I see more and more animated buttons in service oriented web applications, especially in registration and completing an action. In the literature of persuasive psychology, moving objects are used for attracting attention of user for particular reasons.

In current project, I do not have enough users to conduct a study and would like to know more about this subject. Do you have any study, preferably A/B tests, showing whether animations are useful for:

  • Increasing the number of registered users
  • Increasing conversion rates
  • Completing a non-related purchasing action

I had some interview sessions and some participants stated that they find it a bit annoying which may lead a negative effect on overall flow.

Here are examples of the animated buttons I used during my interview:



Button animations serve a different purpose


  • The purpose of the animation is not to draw the user's attention, but rather to provide feedback to the user.
    • This is sometimes called a clunk: a clear acknowledgement to assure users that you have noticed the interaction.
    • In the physical world users live in, interactions provide feedback (closing a door, pressing a button, lifting a fork), and without feedback users feel disoriented.
  • Once you understand this, then animations can be designed properly for behavioral intent, resulting in more natural micro interactions.
    • For example, a button may highlight itself or rise (using drop shadows) on hover, to provide users with feedback that the button is, in fact, clickable.
    • A button may flash, ripple or depress when the user clicks to provide "clunk" feedback.
  • In all cases, the animated feedback has to be designed to achieve the desired feedback, not to grab attention.
    • So a flashing button on click is more likely to feel weird to a user than a simple ripple or a depression.

With this in mind, there are a few reasons why your study may have led to incorrect results:

  • In the panel you used, you have several different colored buttons with different interactions in the same panel. Since there is no consistency of interactions between the buttons, users are likely to feel disoriented because of the unpredictability. So any animation would feel weird.
  • If your animations were designed without communicative intent to providing natural clunk feedback, it's not surprising that they would feel unnatural to users.

Google's Material Design has a nice explanation of how button animation is used to communicate with users.

Some demo Material Design buttons with good clunk animations are here.

It's very unlikely that there are publicly available studies on the link between animated buttons and conversions. But there are lots of studies on control micro interactions, and with a proper understanding of the purpose of the animations it should be much easier to understand why companies like Google (who DO perform extensive user testing) have opted to use natural animations for buttons.

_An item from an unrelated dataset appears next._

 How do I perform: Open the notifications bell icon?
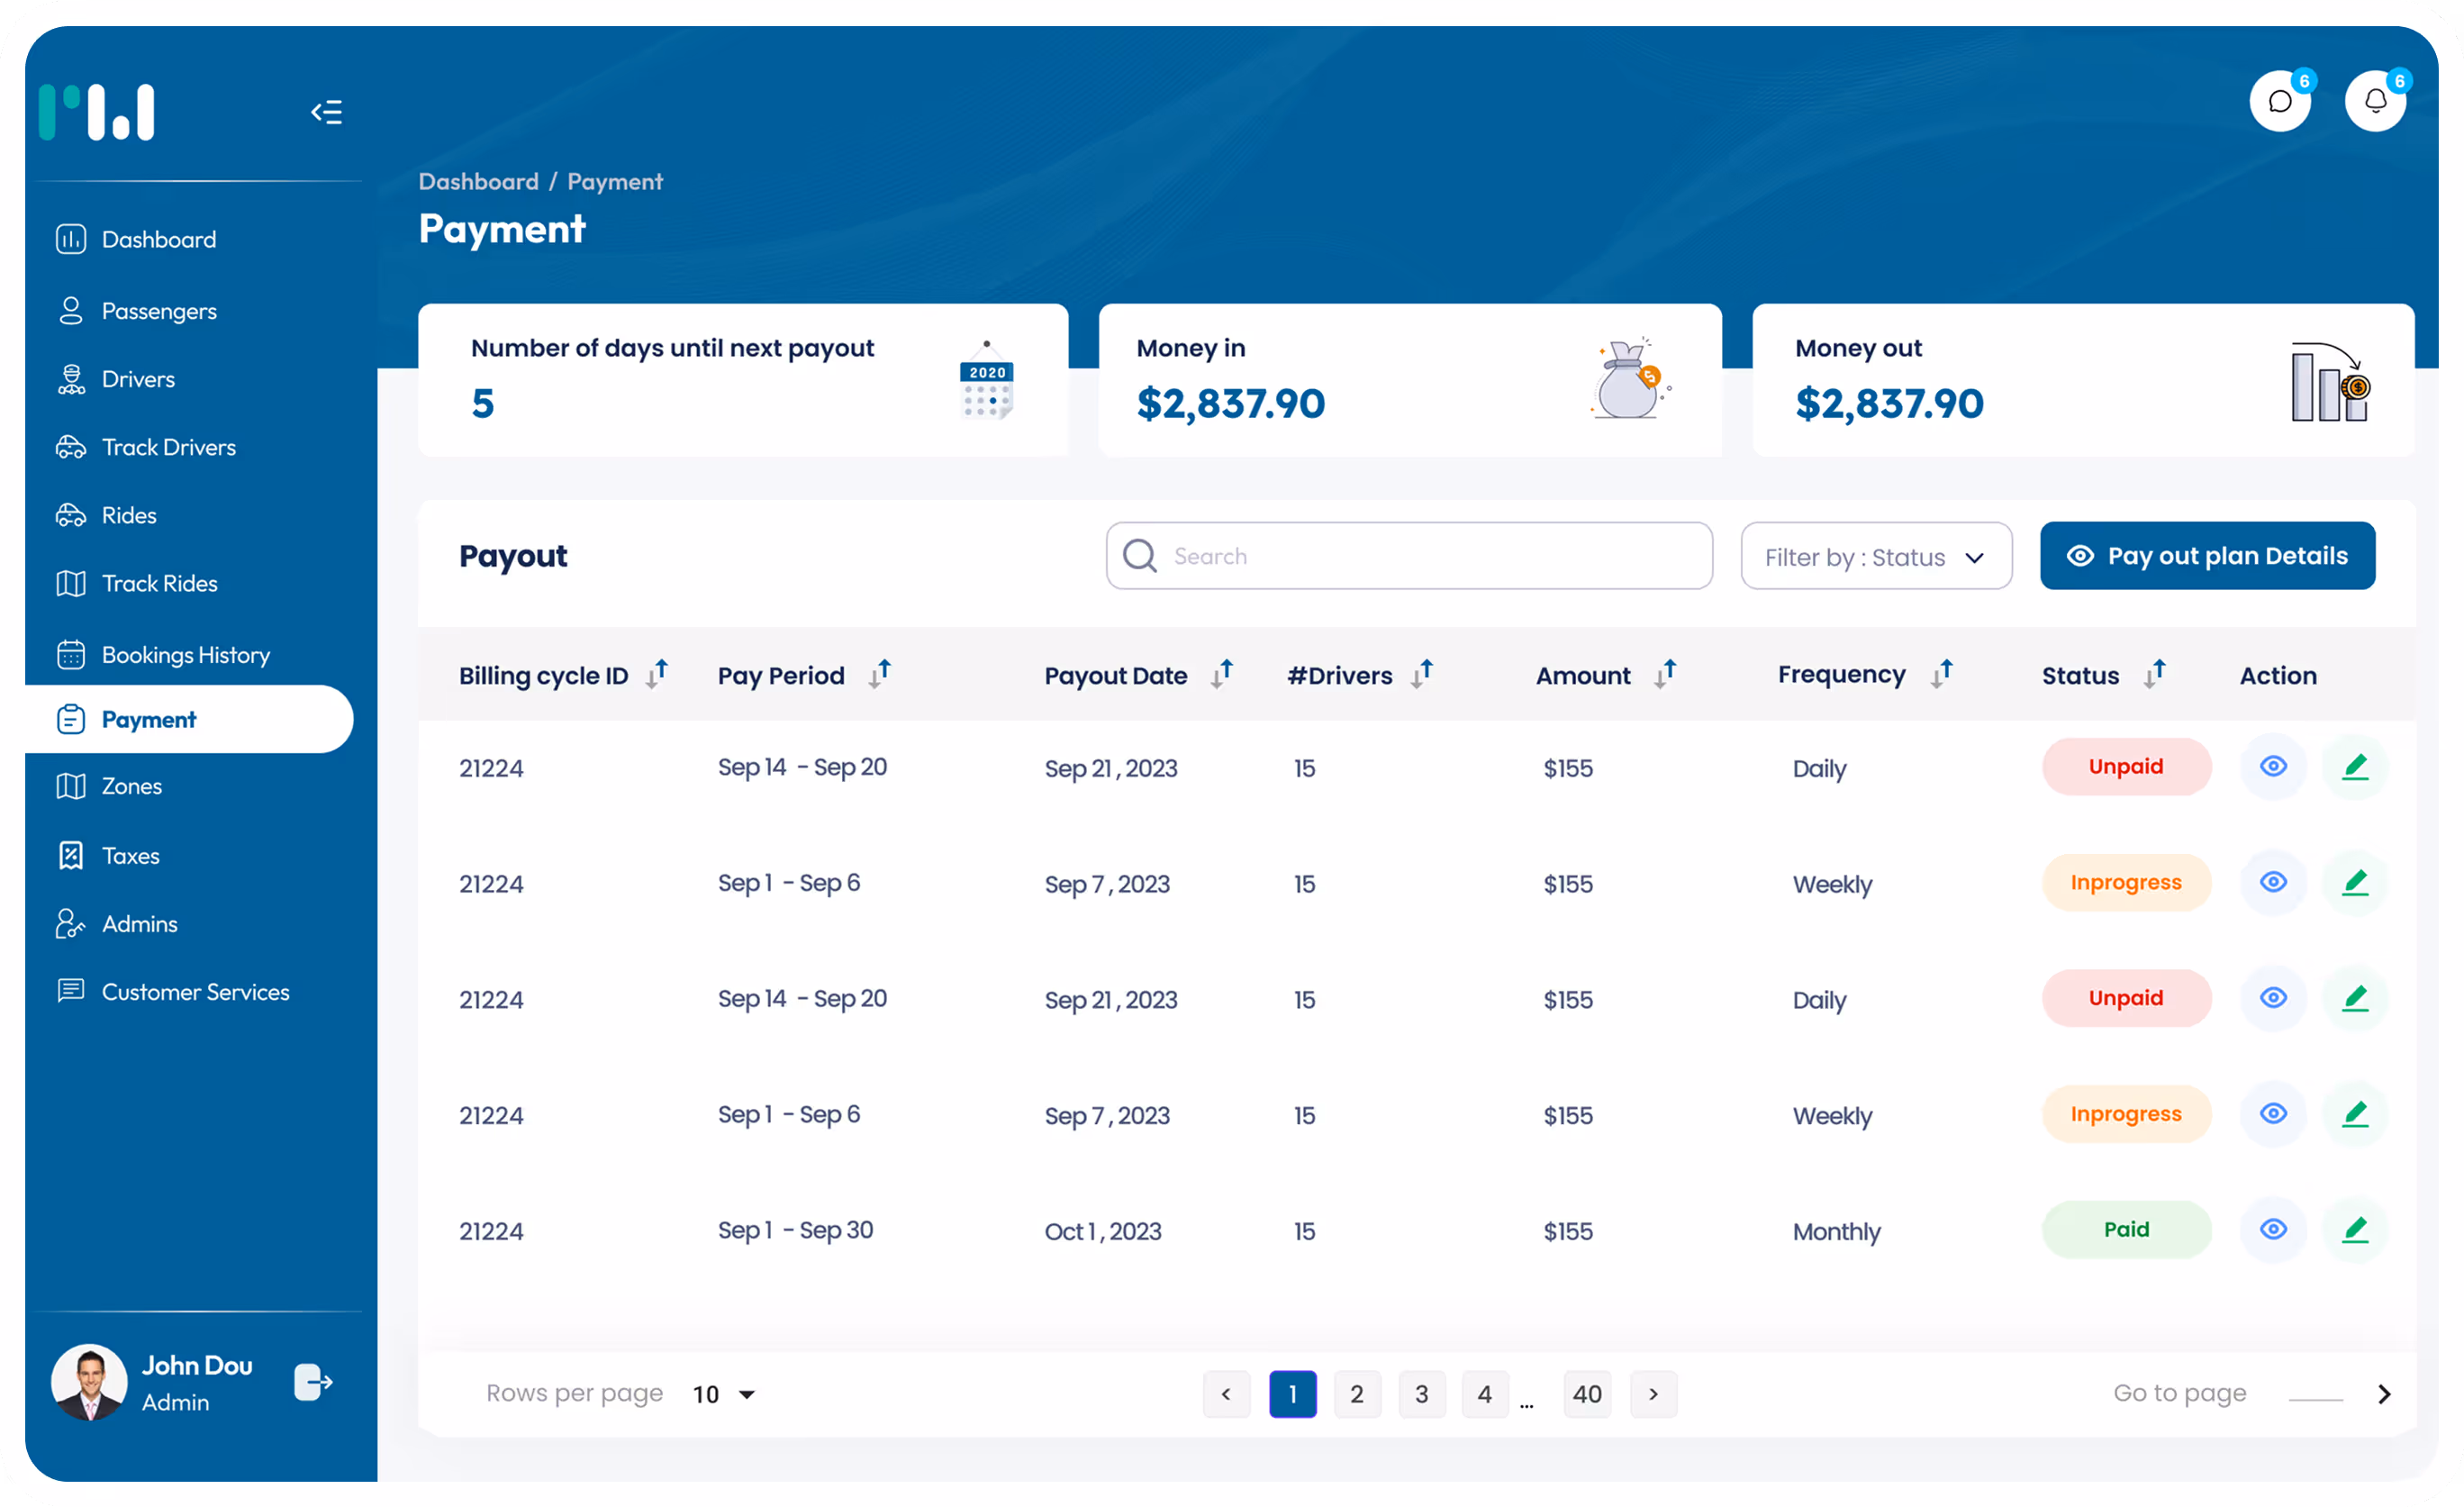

  • Hi tohster, thanks for the answer. "The purpose of the animation is not to draw the user's attention, but rather to provide feedback to the user" is it only your observation or do you have any reference for that? I am aware of the general usage of animations with feedback loops. Currently, i am searching for if these animations made people to take into an action or not...
    – Abektes
    Mar 22 '15 at 17:10
  • @Abektes try doing a search for animated microinteractions. There are also books on this subject like this: amazon.com/Microinteractions-Color-Edition-Designing-Details/dp/…
    – tohster
    Mar 22 '15 at 17:26
  • yes, i have it, nice book. thank you for your time.
    – Abektes
    Mar 22 '15 at 17:31
  • 1
    @Abektes From the marketing perspective, animation is designed to draw the user's attention and entice them to perform an action. Usually there needs to be some balance between making a call-to-action visible and not drawing unnecessarily attention to it.
    – Michael Lai
    Mar 23 '15 at 0:21
  • 1
    @Abektes I don't know if you can find any authoritative studies about it because every product/service is different, and so are the users. I think the 'balance' point is to time or coordinate the animation so that it draws the user's attention a the appropriate time. Marketing people will want to do this more than what is required, and UX designers want to do it at exactly the right time, so it is probably going to be somewhere in between.